Another year, another special session – and another round of Governor Newsom’s gas price blame game that fails to solve any actual problems.
This time around, the governor – fully unable to show “price gouging” by oil companies drives high costs at the pump, despite his repeated claims and loads of new data on the subject being collected by the state Energy Commission – has pivoted to refinery storage.
As Tom Philp put it in the Sacramento Bee:
“Twenty-four years after state experts noted that low inventories of gasoline in California could lead to higher prices, Gov. Gavin Newsom has discovered the problem and launched a special legislative session to deal with it.
Instead of a deliberative process that started years ago, the administration is cobbling together a bill at the last minute that raises more questions than answers.”
Dan Walters was no less skeptical of Newsom’s charade in CalMatters, with a headline reading “Gavin Newsom can’t prove price gouging at the pump but wants new refinery law” and a lead statement not lacking in candor:
“It’s time to blow the whistle on the farcical efforts of California’s politicians – especially Gov. Gavin Newsom – to reduce the state’s high gasoline prices.”
Indeed, Newsom’s refinery storage gambit can’t be taken seriously as a gas price-reducing proposal when his government’s own experts at the Energy Commission warn that the policy could “artificially create shortages in downstream markets” and “increase average prices” at the pump.
Piling on are Governors Katie Hobbs of Arizona and Joe Lombardo of Nevada. The bipartisan duo wrote Newsom to express their concerns about the “regional implications” of his special session proposal:
“Despite ongoing conversations about the root causes of rising fuel costs, it is evident that increased regulatory burdens on refiners and forced supply shortages will result in higher costs for consumers in all of our states.
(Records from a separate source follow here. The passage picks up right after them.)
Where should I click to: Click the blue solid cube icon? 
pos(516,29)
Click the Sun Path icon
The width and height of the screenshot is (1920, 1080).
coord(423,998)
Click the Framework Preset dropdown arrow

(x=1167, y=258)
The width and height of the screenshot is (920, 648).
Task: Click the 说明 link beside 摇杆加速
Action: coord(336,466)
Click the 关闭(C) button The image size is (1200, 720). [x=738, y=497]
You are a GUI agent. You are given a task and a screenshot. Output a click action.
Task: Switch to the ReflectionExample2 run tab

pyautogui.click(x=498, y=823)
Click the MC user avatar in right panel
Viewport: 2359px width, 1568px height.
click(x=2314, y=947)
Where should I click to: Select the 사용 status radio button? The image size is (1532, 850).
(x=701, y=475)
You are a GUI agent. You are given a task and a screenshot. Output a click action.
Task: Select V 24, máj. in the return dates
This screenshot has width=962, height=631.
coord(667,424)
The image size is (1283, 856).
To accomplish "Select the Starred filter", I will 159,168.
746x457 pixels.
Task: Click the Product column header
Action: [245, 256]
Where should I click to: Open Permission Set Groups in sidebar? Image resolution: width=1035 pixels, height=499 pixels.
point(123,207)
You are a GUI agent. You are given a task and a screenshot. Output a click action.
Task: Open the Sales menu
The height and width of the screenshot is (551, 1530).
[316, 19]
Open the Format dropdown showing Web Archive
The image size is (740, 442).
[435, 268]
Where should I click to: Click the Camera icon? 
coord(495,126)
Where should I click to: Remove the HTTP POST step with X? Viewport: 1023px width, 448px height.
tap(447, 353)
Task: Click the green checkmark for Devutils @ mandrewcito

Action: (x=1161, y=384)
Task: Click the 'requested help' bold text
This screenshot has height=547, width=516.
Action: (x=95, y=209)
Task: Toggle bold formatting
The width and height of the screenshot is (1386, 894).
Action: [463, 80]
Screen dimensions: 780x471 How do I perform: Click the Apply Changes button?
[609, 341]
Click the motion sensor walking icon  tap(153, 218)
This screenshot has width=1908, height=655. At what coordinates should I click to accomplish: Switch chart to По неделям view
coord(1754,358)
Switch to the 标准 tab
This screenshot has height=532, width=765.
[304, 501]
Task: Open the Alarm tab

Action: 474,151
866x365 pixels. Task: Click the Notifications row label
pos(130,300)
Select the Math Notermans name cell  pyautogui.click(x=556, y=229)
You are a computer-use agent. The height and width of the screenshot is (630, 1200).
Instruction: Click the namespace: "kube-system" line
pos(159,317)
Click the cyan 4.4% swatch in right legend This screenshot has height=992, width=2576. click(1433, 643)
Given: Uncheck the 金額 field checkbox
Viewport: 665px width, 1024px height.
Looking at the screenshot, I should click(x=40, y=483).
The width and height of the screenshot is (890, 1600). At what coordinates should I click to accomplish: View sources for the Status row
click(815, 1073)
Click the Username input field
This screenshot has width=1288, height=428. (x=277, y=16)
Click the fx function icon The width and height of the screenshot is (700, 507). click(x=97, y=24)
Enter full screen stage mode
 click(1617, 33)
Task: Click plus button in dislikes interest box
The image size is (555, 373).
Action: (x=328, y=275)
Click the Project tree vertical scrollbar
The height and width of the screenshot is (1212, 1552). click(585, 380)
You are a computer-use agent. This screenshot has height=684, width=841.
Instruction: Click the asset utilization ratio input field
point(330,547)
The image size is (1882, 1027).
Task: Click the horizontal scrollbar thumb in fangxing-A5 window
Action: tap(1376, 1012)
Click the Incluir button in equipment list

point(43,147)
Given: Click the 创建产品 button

With both of our states reliant on California pipelines for significant amounts of our fuel, these looming cost increases and supply shortages are of tremendous concern to Arizona and Nevada.”
Californians will know Sacramento is serious about addressing the root causes of high gas prices when – hopefully one day soon – their leaders start recognizing the reality of basic economics.
The Golden State has allowed its production capacities for transportation fuels – from crude production through to gasoline and diesel refining – to dwindle despite continued high demand. When supply falls short, prices go up.
With his storage proposal, Newsom is trying to slap a shortsighted band-aid on a bullet wound that has existed for decades. Mandates keeping fuel products in storage will not fix California’s fundamental gasoline supply shortfall.